Davies says the RAAF is attracting many international ‘lateral’ recruits. ‘Most have been to Australia, they’ve seen Australians on exercises or they’ve been with us on operations. They’ve seen our equipment and how we manage our people and families. They’re largely at the O3 to O5 level (flight lieutenant to wing commander) so they have experience. They’re here because they want to fly a Hornet or because they want to fly P-8 Poseidon rather than a P-3.’ Recent arrivals have come from the US, Canada, Britain and India.

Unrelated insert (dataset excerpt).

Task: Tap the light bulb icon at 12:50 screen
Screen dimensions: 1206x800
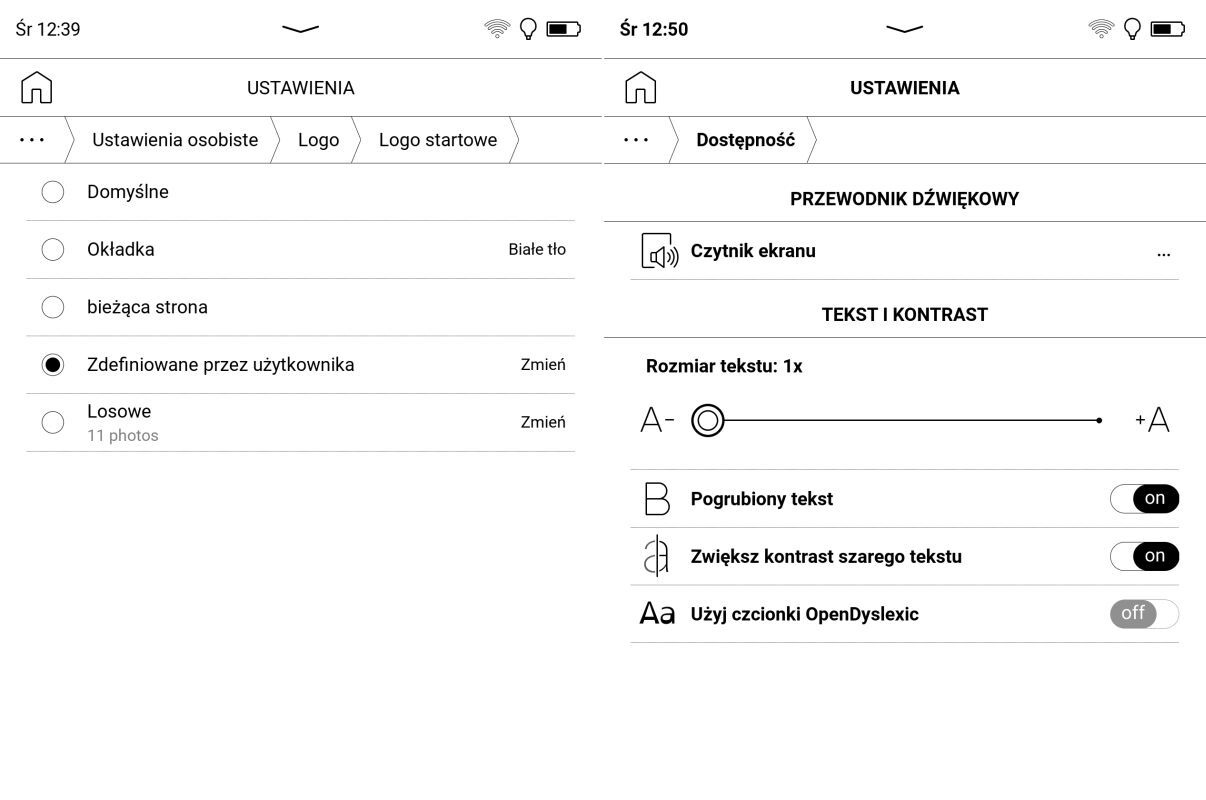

Another key task is to make the transition to the F-35 as smooth as it can be. The older ‘classic’ Hornets would gradually be phased out and Super Hornets would replace them on operations. If it’s decided to keep the Super Hornets flying well into the future, that will mean upgrading them.
The classic Hornet is as good in its ground attack role as any other aircraft in the Middle East theatre, says Davies. In some conditions its sensors perform better than those on the Super Hornet.
The RAAF plans to buy 72 F-35s at this stage and Davies says it will need to decide in about 2022–23 whether to ask the government if it wants to increase that to 102 and, if so, which of the three variants of joint strike fighters should be bought. ‘And is there something like a UCAV [unmanned combat aerial vehicle] in that 2030 timeframe that would be better suited to the role we need to do? Amongst those options is another squadron of F-35s.’
That would get F-35 numbers up to 92 or 94 and then, over the life of the F-35, there’d be the opportunity to buy ‘attrition’ aircraft as replacements.
Is there likely to be an unmanned F-35? ‘Not in 2020, 2025 or 2030’, says Davies. ‘But in 2035 or 2040, I reckon that’s a real possibility, whether it’s an F-35 design or a sixth-generation fighter. It could look different but with the characteristics we like about the F-35.’